Comunidades marinas
En el menú Archivo, haz clic en Imprimir para imprimir la información.
Comunidades marinas
4. Grietas hidrotermales

A finales de la década de 1970 los científicos que estudiaban el fondo oscuro del océano Pacífico descubrieron ecosistemas en los que la fuente de energía no provenía de la radiación solar, sino de la síntesis química llevada a cabo por bacterias. Uno de estos oasis oceánicos es la falla de las Galápagos; otro está en la dorsal del Pacífico Este a una latitud de 21° Norte.
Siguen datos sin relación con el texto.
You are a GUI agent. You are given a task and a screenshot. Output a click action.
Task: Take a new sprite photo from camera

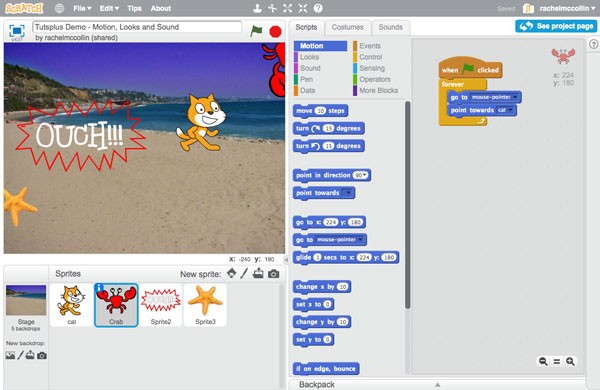273,274
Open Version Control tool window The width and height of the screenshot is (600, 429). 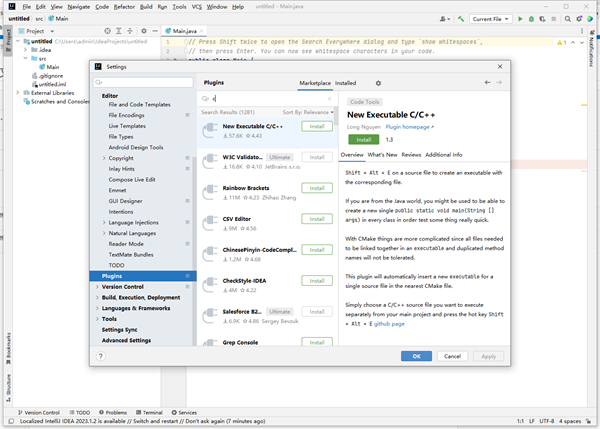coord(40,412)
Estos ecosistemas están asociados con los sistemas oceánicos de dorsales y fallas, donde las delgadas placas de la corteza terrestre se expanden creando aberturas. El agua salada se filtra por ellas, saturándose de minerales y sulfuro de hidrógeno y alcanzando altas temperaturas. A continuación es expulsada por las grietas en forma de negros géiseres y se enfría rápidamente hasta los 23 °C. En este medio cálido y fértil crecen en las rocas colonias de bacterias que emplean el sulfuro de hidrógeno como fuente de energía. De las bacterias se alimentan una serie de animales filtradores, algunos desconocidos hasta hace poco, entre los que se encuentran una especie de almeja gigante y otra de gusano tubular de más de 3,7 m de longitud. La productividad ecológica de estos oasis es cuatro veces superior a la de la superficie del océano. Los científicos también han encontrado fisuras semejantes en los flancos de la dorsal Atlántica, y consideran que pueden existir en todos los sistemas de fallas oceánicas (véase Océanos y oceanografía).